+++ Фрагмент страницы
#  > > >  >  > Форум >  > > >  >  > Лингвистический форум >  > > >  >  > Лингвистический форум >  > > >  >  > Английский >  > > >  >  >  Гандавьюха по-русски  (есть перевод на английский)

## Shus

Что-то я забуксовал ...

По-английски перевод "Ghanavyūha" (в заголовке неверно) звучит как "Densely Arrayed [Realm]" или "Dense Array". 
Насколько я понимаю - это одна из высших сфер мира форм. 
Как это может звучать по-русски? 

Встречается и вот такой контекст "densely arrayed buddha-field of Akanishta". Ну и подобное ...

UPD:

ghana : [adj.] thick; solid; dense; compact. (nt.), a club; a hammer; a musical instrument played by striking. (m.), a cloud.

Vyūha [fr. vi+vah; see byūha] 1. heap, mass; massing or array, grouping of troops

----------


## Алик

Густонаселённый , не ?

----------


## Shus

> Густонаселённый , не ?


Спасибо за ответ. 
Возможно и так, буду думать.

----------


## Shus

Переводчик книги Кедруба Дже "Основы буддийских тантр" в отличии от меня не заморачивался и перевел Ghanavyuha как «плотный строй» (стр. 11).

----------


## Харуказе

Мир высокой плотности форм.

----------

Shus (13.11.2016)

----------


## Shus

> Мир высокой плотности форм.


Английские слова как бы на это намекают.
++++++
+++ Данные
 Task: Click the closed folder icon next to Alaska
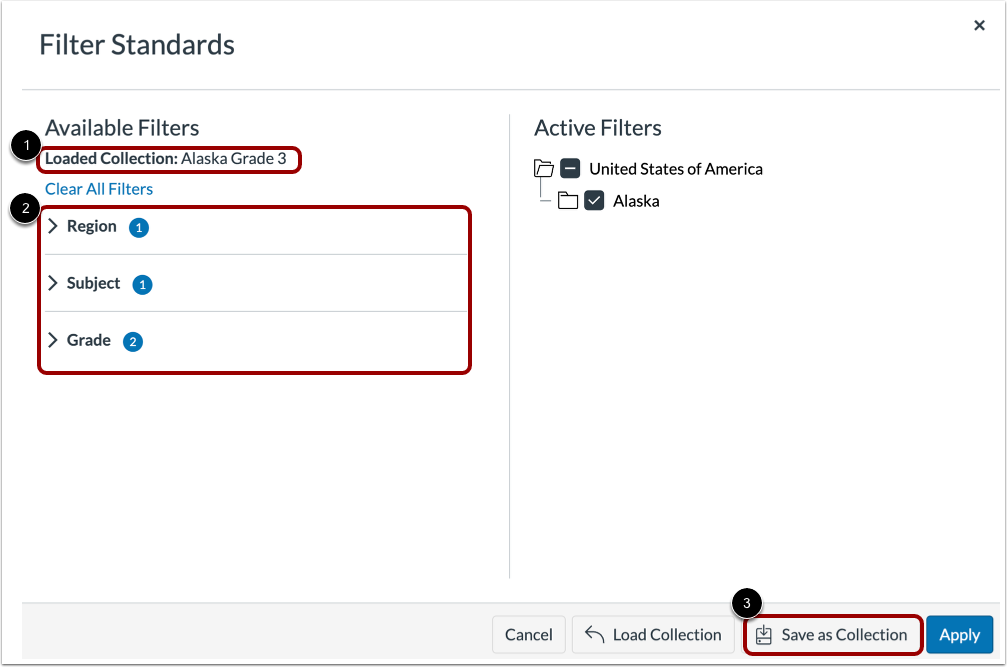tap(568, 200)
++++++
Условие задачи →
Можете переписать фрагмент ветки форума о переводе Ghanavyuha от слов «Переводчик книги Кедруба» до слов «Shus (13.11.2016)» включительно, поменяв «плотный строй» на «густое скопление»?

Полный ответ →
Переводчик книги Кедруба Дже "Основы буддийских тантр" в отличии от меня не заморачивался и перевел Ghanavyuha как «густое скопление» (стр. 11).

----------


## Харуказе

Мир высокой плотности форм.

----------

Shus (13.11.2016)